インライン検査における搬送ノイズを大幅に低減出来る「二重誘導法」(特許出願済)の理論的根拠および最適設計法をIEEE国際会議にて発表しました。
製造工程中のインライン検査において、搬送ノイズを低減し検査工程のSN比(信号雑音比)を向上し、傷の検出精度を高めることが製造現場で求められています。金属製のワイヤ・ロッド・パイプ等基礎部品の良否が最終製品の歩留まり・健全性を左右します。
これら基礎部品の製造工程では、テックス理研が得意とする渦電流探傷試験(以下本試験)が主に使用されています。本試験は部品の僅かな振動でもノイズが発生し、検出したい傷信号と同等以上の信号となり、見分けが困難となります。この問題克服には従来方法として「多重周波数法」1がありました。
テックス理研は、絶えざる緻密な実験に基づき、渦電流試験の検出信号から搬送ノイズを抑制する新励磁方法により搬送ノイズをキャンセル(除去)する独自技術「二重誘導法(以下新手法)」2(画像1)を発明しました。基本特許は既に国際出願を完了し、一部のお客様には既にこの新手法を組み込んだ実機(画像2)を製造工程にて実際に導入頂き好評を得ていました。

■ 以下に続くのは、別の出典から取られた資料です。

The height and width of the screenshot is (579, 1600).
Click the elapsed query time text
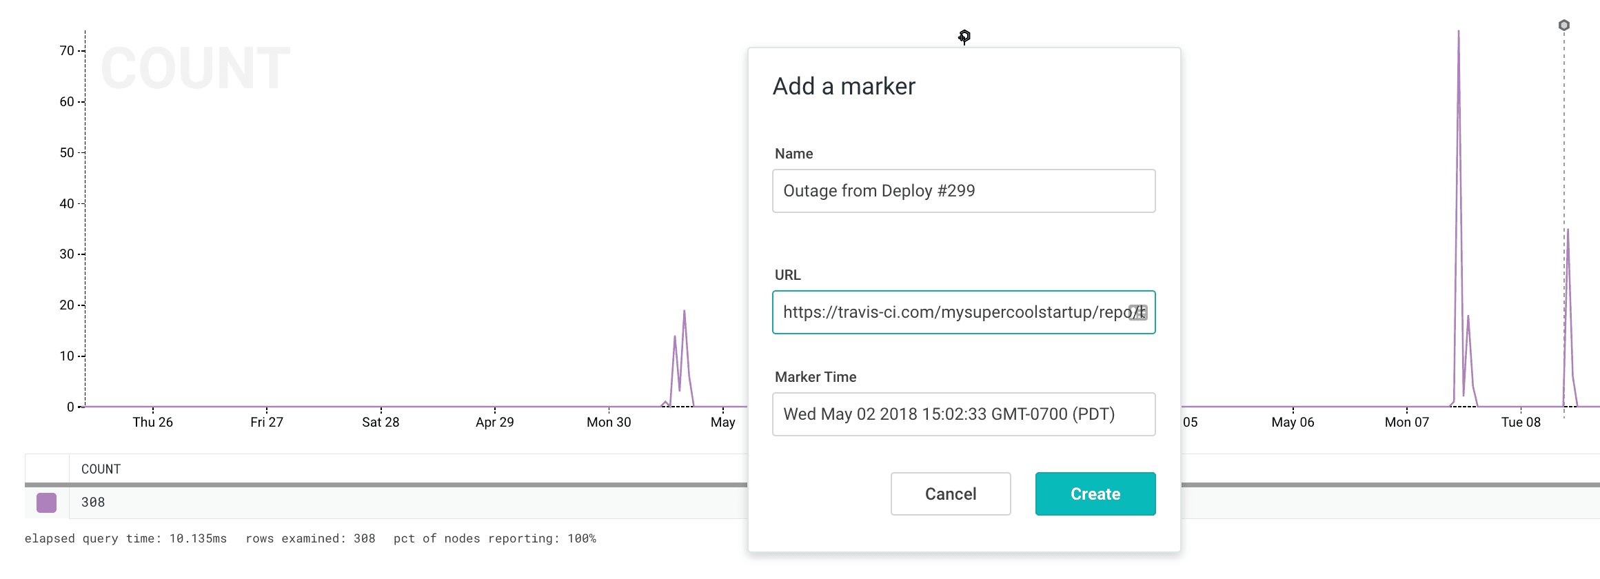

本技術について技術的・理論的な裏付けと最適仕様の設計方法を確立するために、神戸大学・小島史男名誉教授、厚労省所管職業能力開発総合大学校・小坂大吾准教授とテックス理研技術陣との共同研究プロジェクトを立ち上げ、テックス理研の実験結果を説明出来る3次元シミュレーションモデルを開発し、この度、理論的根拠を得ることに成功し、最適設計法を確立しました。その結果、搬送ノイズを従来装置比較6%以下(94%減衰)にすることが確認出来ました。
この一連の研究結果を小坂先生に、厳しい査読プロセスを経てIEEEの磁気部門が主催する国際磁気会議(Intermag)3にて4月26日発表頂き、日刊工業新聞にても5月25日掲載頂きました。
5月25日掲載 日刊工業新聞
1.複数の周波数の信号を混合することで搬送ノイズ等の不要な信号を抑制することが出来る。
2.単一周波数で用いることが出来ること、傷信号への影響が少ないことが多重周波数法よりも優れている。新手法は新型プローブを採用し、自己誘導と相互誘導を同時に利用している。ノイズキャンセルヘッドホンは周囲の環境音の逆位相の音を再生することで、雑音を軽減しノイズの少ない音楽を出力する。このように開発した新型プローブは、搬送ノイズの逆位相の磁束を相互誘導用の励磁コイルで発生させ検出信号に含まれる振動成分のみを減衰する。その際、傷は従来手法と同等の検出信号として得ることが出来る。
3.Intermag(インターマグ)とは電気電子分野で世界最大の学会である米国電気電子学会(IEEE)の傘下で磁気関係を担当しているMagnetics Societyが主催する国際会議で、正式にはIEEE International Magnetics Conferenceと称す。Intermagは1964年に米国ワシントンDCで開催されたことに端を発し、毎年、世界50~80の国と地域から、1,000~1,800人の参加者がある。Intermagの対象分野は磁気や磁性材料であり、私達の生活や社会を支える基盤技術として学術的にも産業的にも日々発展している。